Stored data:

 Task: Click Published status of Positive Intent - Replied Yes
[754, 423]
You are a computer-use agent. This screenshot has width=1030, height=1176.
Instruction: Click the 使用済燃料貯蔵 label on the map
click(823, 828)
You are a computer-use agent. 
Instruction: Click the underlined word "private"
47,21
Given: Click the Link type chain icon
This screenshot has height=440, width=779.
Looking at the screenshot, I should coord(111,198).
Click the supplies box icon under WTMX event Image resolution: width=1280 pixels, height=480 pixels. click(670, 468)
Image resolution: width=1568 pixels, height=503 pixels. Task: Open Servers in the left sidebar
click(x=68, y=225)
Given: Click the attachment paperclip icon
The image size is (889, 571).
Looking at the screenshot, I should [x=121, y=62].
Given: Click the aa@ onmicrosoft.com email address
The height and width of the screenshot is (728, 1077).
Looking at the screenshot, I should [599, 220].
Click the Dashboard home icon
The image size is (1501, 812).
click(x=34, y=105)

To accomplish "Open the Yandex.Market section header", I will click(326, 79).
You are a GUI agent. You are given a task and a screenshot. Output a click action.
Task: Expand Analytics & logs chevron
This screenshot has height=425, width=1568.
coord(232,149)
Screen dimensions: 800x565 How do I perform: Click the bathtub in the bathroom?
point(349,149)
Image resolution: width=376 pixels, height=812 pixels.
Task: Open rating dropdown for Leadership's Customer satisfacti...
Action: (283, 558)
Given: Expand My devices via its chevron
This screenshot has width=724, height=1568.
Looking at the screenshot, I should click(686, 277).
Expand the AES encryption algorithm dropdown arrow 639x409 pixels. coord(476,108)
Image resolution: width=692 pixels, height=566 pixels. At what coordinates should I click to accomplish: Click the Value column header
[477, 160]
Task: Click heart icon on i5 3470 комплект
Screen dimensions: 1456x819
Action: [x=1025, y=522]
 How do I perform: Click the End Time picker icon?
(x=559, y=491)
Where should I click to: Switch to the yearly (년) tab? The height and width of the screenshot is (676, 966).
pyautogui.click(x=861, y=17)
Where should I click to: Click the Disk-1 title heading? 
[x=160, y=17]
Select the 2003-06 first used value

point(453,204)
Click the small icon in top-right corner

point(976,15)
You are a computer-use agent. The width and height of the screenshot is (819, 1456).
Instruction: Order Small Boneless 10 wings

→ WHAT YOU ARE ASKED TO DO
Working down from the line that contains "Screen dimensions: 1456x819", retype each line exactly through the last line of the data, and give nothing else.

→ RESULT OF THE EXERCISE
Screen dimensions: 1456x819
Action: [x=1025, y=522]
 How do I perform: Click the End Time picker icon?
(x=559, y=491)
Where should I click to: Switch to the yearly (년) tab? The height and width of the screenshot is (676, 966).
pyautogui.click(x=861, y=17)
Where should I click to: Click the Disk-1 title heading? 
[x=160, y=17]
Select the 2003-06 first used value

point(453,204)
Click the small icon in top-right corner

point(976,15)
You are a computer-use agent. The width and height of the screenshot is (819, 1456).
Instruction: Order Small Boneless 10 wings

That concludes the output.